■ WORK REQUIRED ■
Could you copy out all of the entries exactly?

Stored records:
|---|
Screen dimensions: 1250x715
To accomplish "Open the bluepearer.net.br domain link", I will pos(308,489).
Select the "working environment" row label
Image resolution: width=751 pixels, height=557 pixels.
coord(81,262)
|---|
■ EXERCISE RESPONSE ■
Screen dimensions: 1250x715
To accomplish "Open the bluepearer.net.br domain link", I will pos(308,489).
Select the "working environment" row label
Image resolution: width=751 pixels, height=557 pixels.
coord(81,262)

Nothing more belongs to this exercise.